Despite the criticism of the decision to agree to a ceasefire, everyone in Israel shares some relief that the shooting has stopped, that their sons, husbands, friends and neighbors, are for now, out of immediate danger, and there is a break from the sad pictures of young lives snuffed out on the pages of the daily newspaper. Noorster describes the feeling: I’m not even in love with him. He’s not a boyfriend, he’s more of a… fixture. I’m very fond of him, that is true.

Pretty Boy is 27 years old, but looks about 20. He’s not particularly tall, and although he has a six-pack and a wiry body, he’s really rather skinny. He has hazel eyes, long, luscious eyelashes and curly black hair.
He’s hungry all the time. There are many people in my life I love more than him, and yet he’s the only person I actually cook for on a regular basis. He eats like he’s never seen a meal before, he doesn’t consume food, he destroys it.
He grew up on a tiny moshav in the Negev. He’s recently moved to Tel Aviv, and he admits the city still confuses him. He shares a flat with two friends and says he couldn’t live alone because he’d feel lonely.

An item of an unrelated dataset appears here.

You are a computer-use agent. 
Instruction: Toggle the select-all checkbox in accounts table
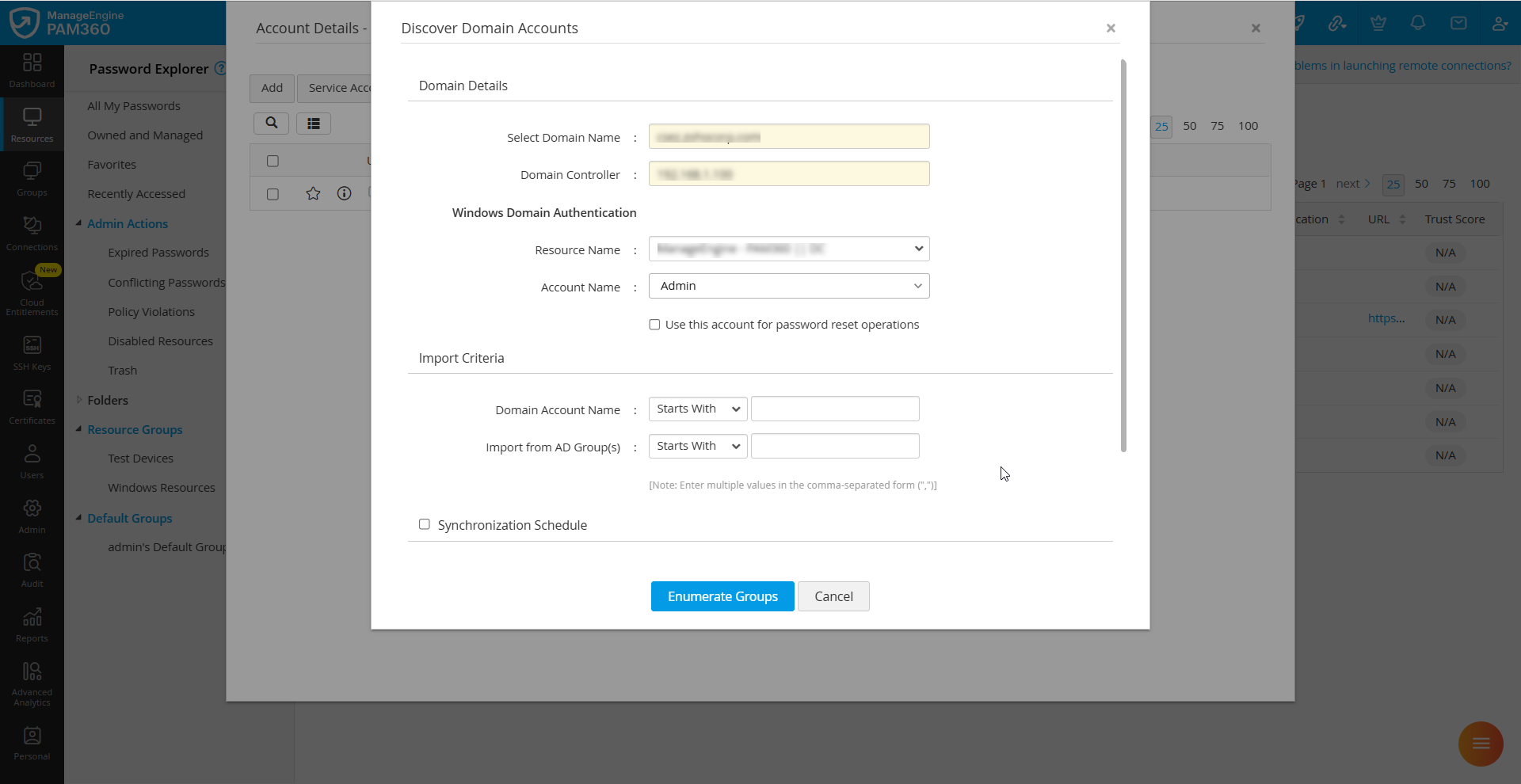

We watched Monsoon Wedding, one of my ultimate feelgood movies, and it made him all pensive and depressed to the point where he almost cried. We ordered pizza. He asked the person taking his order what her name was, then complimented her unusual name. He cuddled with Marzipan, and shoved yesterday’s paper under a cushion, saying he stopped reading the news because it broke his heart.

I looked at the front page, with all those pictures of dead young men (do they have to be that beautiful?) and asked him in jest, You’ve not been called up, have you? Then I found out he was a combat soldier in Nahal, an elite infantry unit in the army. His last stint of reserve duty was over a year ago, pre-disengagement, in Gaza. It did not compute. You don’t know Pretty Boy, I do. He doesn’t look like he could carry an assault rifle, let alone use one. The distant possibility that he could, in theory, end up in Lebanon frightened me.

I’ve realised I live in a bubble inside the bubble. I’ve been spared the real tragedy. I live in Tel Aviv, where suicide bombings are a threat but in the end we didn’t get hit by Hezbollah’s rockets. I have little connection to mainstream Israeli society: my friends are almost exclusively immigrants, some veterans, others fresh off the boat. I have no brothers or a husband I could lose. Pretty Boy is the only close friend I have who served in the army, and he hasn’t been called up.

And yet I went to sleep and had this nightmare where his passport size photo was on the cover of Yediot Aharonot among pictures of the fallen, and I woke up shaken and stricken by fear. We lost dozens of young men. They died in uniform, but they had probably been just as unlikely as candidates for combat as Pretty Boy. And for me, that alone is good enough a reason to applaud this fragile ceasefire.